Wang Shiwei, Xiong Haofeng, Luo Changling, Zhao Hong, Fan Ying, Zhang Ting, Wang Lili, Wang Qi, Xie Wen
Department of the Liver Center, Beijing Ditan Hospital, Capital Medical University, No. 8 Jingshundong Street, Chaoyang District, Beijing 100015, China.
Department of Critical Care Medicine, Beijing Ditan Hospital, Capital Medical University, No. 8 Jingshundong Street, Chaoyang District, Beijing 100015, China.
Gastroenterol Res Pract. 2020 Aug 12;2020:9831687. doi: 10.1155/2020/9831687. eCollection 2020.
Acute-on-chronic liver failure (ACLF) is common in patients with end-stage liver disease and chronic hepatitis B (CHB) or hepatitis B virus- (HBV-) related cirrhosis. To date, no uniform definition and management strategy are available for ACLF. Although a considerable number of studies on ACLF has been published, there are few reports on ACLF in pregnant women with CHB. This study retrospectively reviewed five patients who were diagnosed with ACLF during pregnancy in the past 10 years. We aimed at investigating their clinical characteristics, treatment, biochemical test results, and maternal and fetal outcomes.

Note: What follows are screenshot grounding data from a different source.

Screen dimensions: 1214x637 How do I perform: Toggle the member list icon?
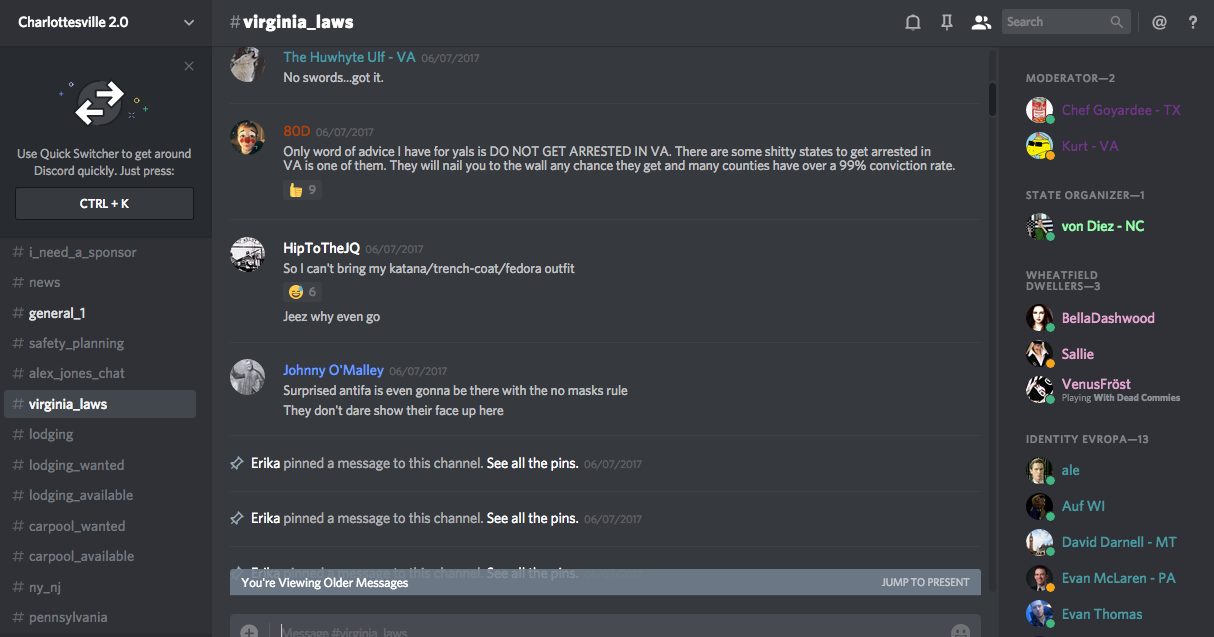(981, 22)
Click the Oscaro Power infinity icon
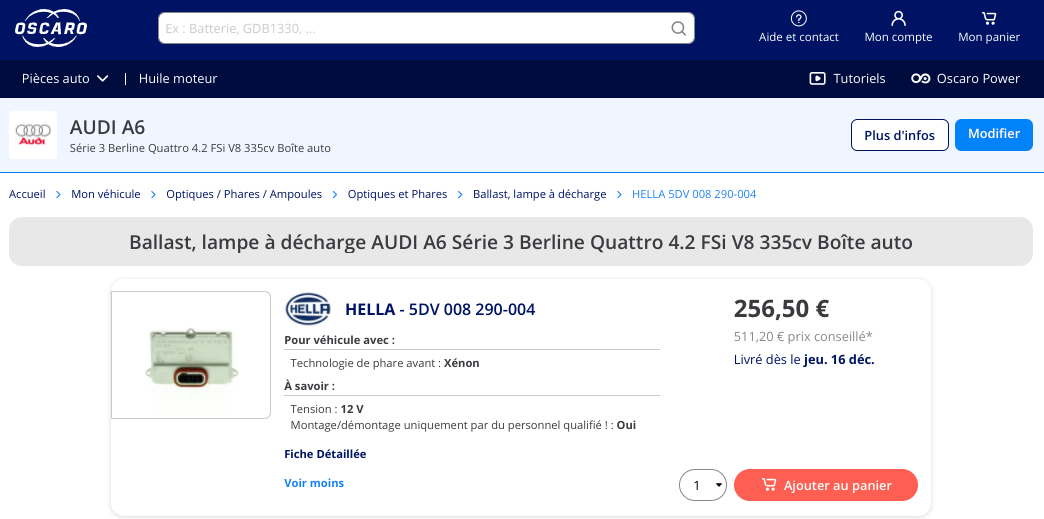 pos(920,78)
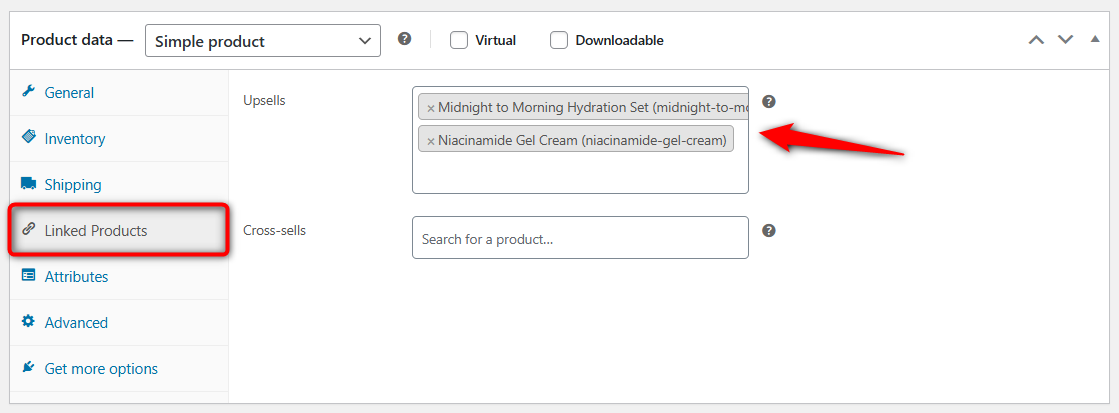Screen dimensions: 1119x413
Task: Click the Attributes list icon
Action: pos(28,276)
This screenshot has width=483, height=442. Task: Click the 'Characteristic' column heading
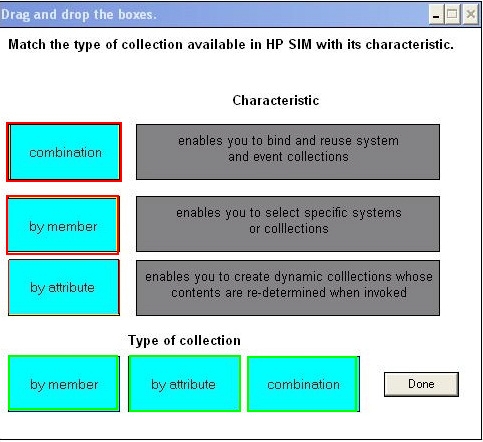tap(276, 100)
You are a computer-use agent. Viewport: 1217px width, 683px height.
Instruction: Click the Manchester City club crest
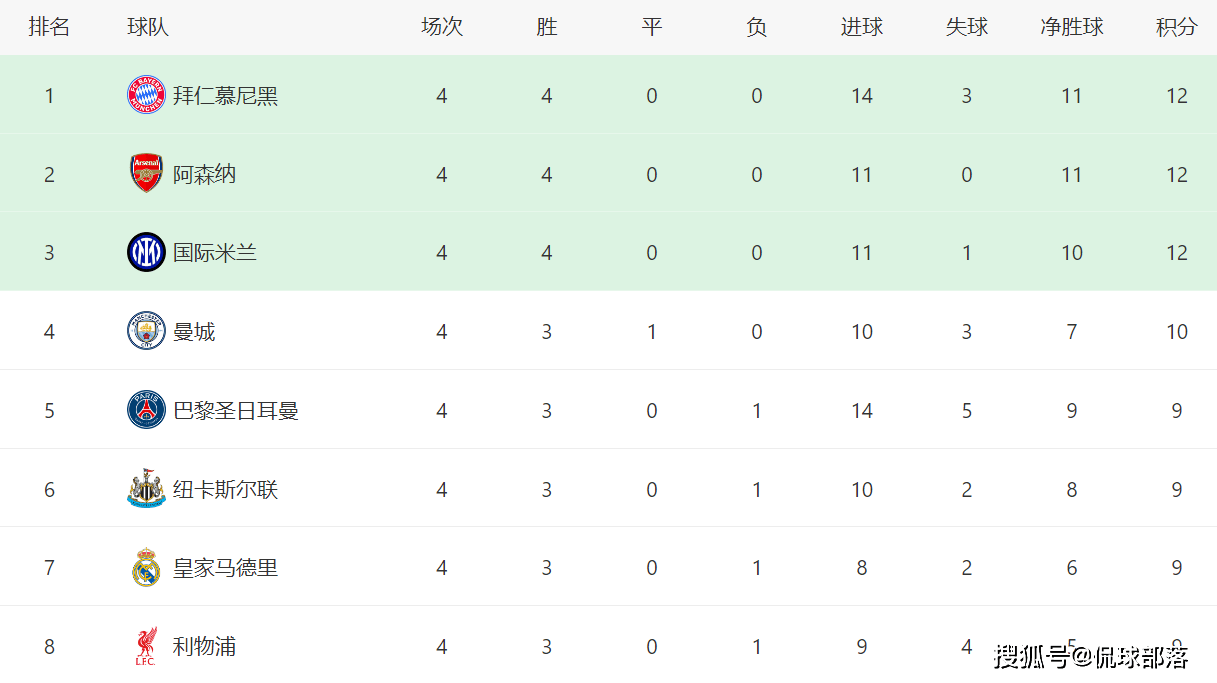click(146, 331)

Asthenia, anorexia, and jaundice were the main initial clinical manifestations in these patients during the second or third trimester of pregnancy. All patients received antiviral therapy. None of the pregnant women died after treatment. Patient #4 was treated with an artificial liver support system, and patients #2 and #5 underwent transfusion therapy. The acute insult in all patients was HBV DNA reactivation. Except for patient #3, who chose an actively induced vaginal delivery because of intrauterine fetal demise, the remaining four patients underwent a preterm delivery via a cesarean section. The four neonates were alive, although all were small for gestational age.
Asthenia, anorexia, and jaundice during mid-late pregnancy should be immediately investigated. Before and during the pregnancy, hepatologists or obstetricians should actively screen pregnant women with CHB for HBV DNA status and alanine aminotransferase levels. Reactivation of HBV replication in pregnant women with CHB may lead to ACLF, especially in multiparous women. Once ACLF is diagnosed, antiviral therapy should be considered as soon as possible to protect maternal and fetal health.
慢加急性肝衰竭(ACLF)在终末期肝病以及慢性乙型肝炎(CHB)或乙型肝炎病毒(HBV)相关肝硬化患者中很常见。迄今为止,尚无针对ACLF的统一定义和管理策略。尽管已经发表了大量关于ACLF的研究,但关于CHB孕妇发生ACLF的报道却很少。本研究回顾性分析了过去10年中在孕期被诊断为ACLF的5例患者。我们旨在调查她们的临床特征、治疗情况、生化检查结果以及母婴结局。
乏力、厌食和黄疸是这些患者在妊娠中晚期的主要初始临床表现。所有患者均接受了抗病毒治疗。治疗后无孕妇死亡。患者4接受了人工肝支持系统治疗,患者2和5接受了输血治疗。所有患者的急性损伤均为HBV DNA再激活。除患者3因宫内胎儿死亡选择积极引产外,其余4例患者均通过剖宫产进行了早产。4例新生儿均存活,尽管均为小于胎龄儿。
妊娠中晚期出现乏力、厌食和黄疸应立即进行检查。在妊娠前和妊娠期间,肝病专家或产科医生应积极筛查CHB孕妇的HBV DNA状态和丙氨酸转氨酶水平。CHB孕妇HBV复制再激活可能导致ACLF,尤其是经产妇。一旦诊断为ACLF,应尽快考虑抗病毒治疗以保护母婴健康。